O esforço do diplomata foi inútil.

Não havia como desmentir o óbvio.

Depois de lamentar "enormemente" os bombardeios, a presidente recomendou a busca do entendimento entre os "dois lados".

Talvez por falha de comunicação, ou por diferença de fuso horário, um dos "lados" estava ocupado em cortar a cabeça de mais um refém.

O decapitado foi um francês, porque o destinatário principal da mensagem, nesse caso, era a França.

O presidente François Hollande talvez devesse ter dialogado.

Mas dialogar, nesse caso, significaria obedecer.

As demais tolerâncias da presidente Dilma Rousseff, a começar pela tolerância aos próprios erros, também foram expostas em sua passagem pelos Estados Unidos.

Apresentando-se como chefe de Estado e de governo, mas agindo principalmente como candidata, ela aproveitou seu discurso na ONU e o contato com a imprensa para alardear os feitos da administração petista e condenar qualquer ensaio de seriedade no combate à inflação e a outros problemas, nunca plenamente reconhecidos, da economia brasileira.

Nova York foi apenas um palanque especial para a campanha.

Lá, como no Brasil, a candidata continuou falando sobre a inflação como se a variação dos preços nunca tivesse ficado acima da meta, isto é, acima de 4,5%, e a gestão das contas públicas fosse a mais prudente e austera.
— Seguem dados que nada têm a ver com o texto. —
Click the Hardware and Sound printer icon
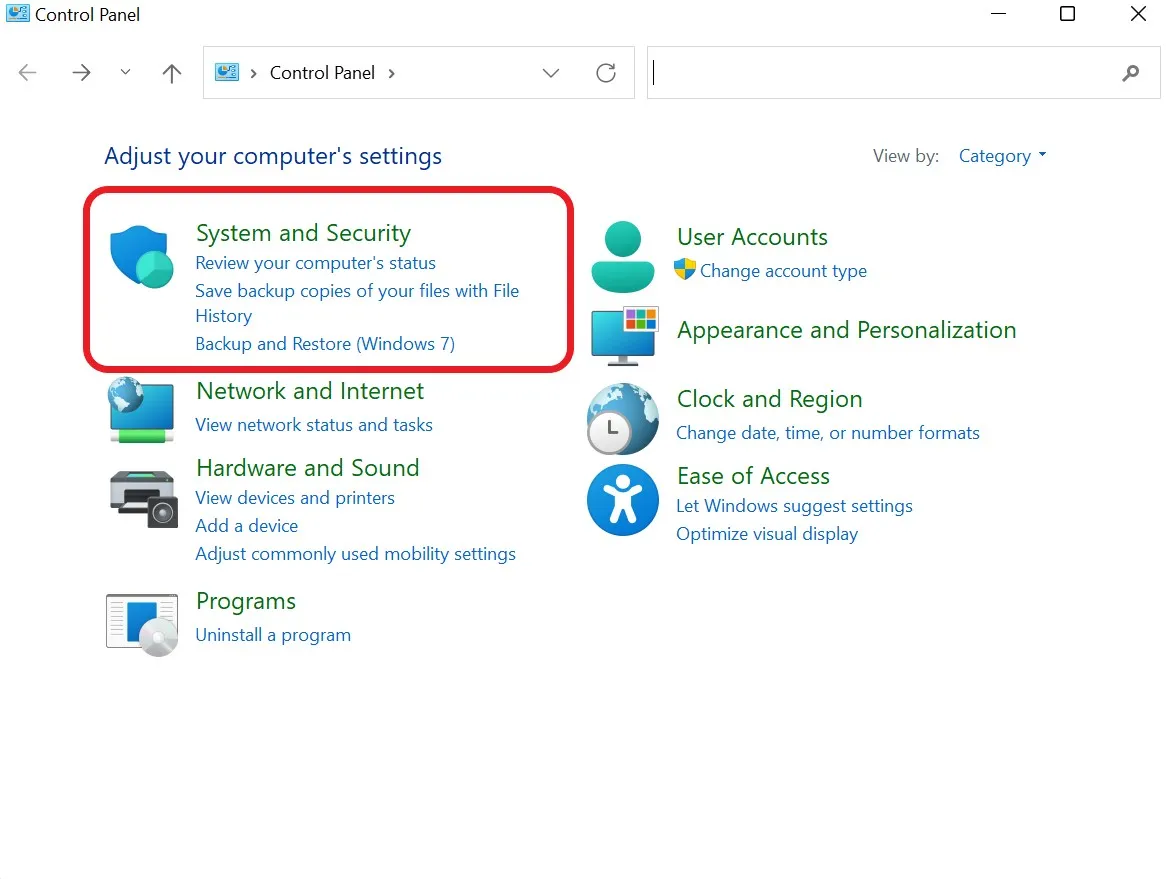pyautogui.click(x=142, y=497)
Na mesma semana foi anunciado o uso de R$ 3,5 bilhões do Fundo Soberano para fechar as contas de 2014.

A ideia foi logo defendida pela candidata, mas criticada até por funcionários da equipe econômica.

O uso desse dinheiro, argumentam esses críticos, envolverá a venda -- com a consequente desvalorização -- de grande volume de ações do Banco do Brasil.
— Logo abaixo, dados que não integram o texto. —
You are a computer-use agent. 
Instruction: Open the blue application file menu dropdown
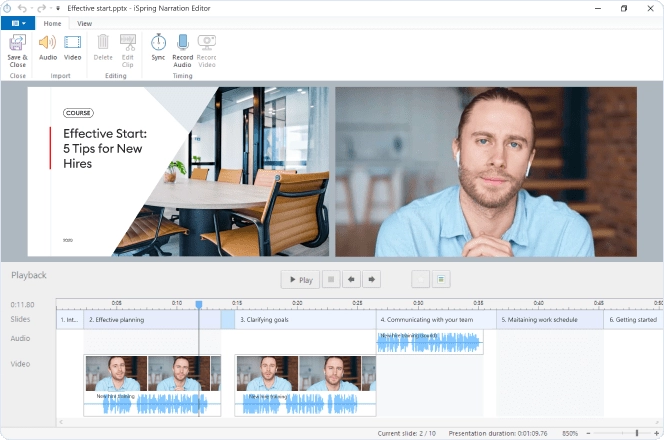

Mas essa discussão só ocorre porque faltou no governo o debate, muito mais importante, sobre como cuidar direito das contas públicas.

A arrecadação de agosto, embora anabolizada com R$ 7,13 bilhões do Refis -- o programa de refinanciamento de dívidas tributárias -- foi insuficiente para mudar o panorama fiscal.

A arrecadação de janeiro a agosto, R$ 771,79 bilhões, foi apenas 0,64% maior que a de igual período de 2013, descontada a inflação. Há alguns meses o pessoal da Receita ainda projetava um crescimento real de 3% neste ano.

Agora se estima 1% e esse resultado ainda vai depender de mais anabolizantes, como novos pagamentos do Refis, dividendos, bônus de concessões e até o dinheiro do Fundo Soberano.

O fiasco da arrecadação é explicável em boa parte pelo baixo nível de atividade econômica.

Ao divulgar os valores acumulados em oito meses, o pessoal da Receita chamou a atenção, em seu relatório, para alguns dos "principais fatores".

De janeiro a agosto a produção industrial foi 2,7% menor que a de um ano antes.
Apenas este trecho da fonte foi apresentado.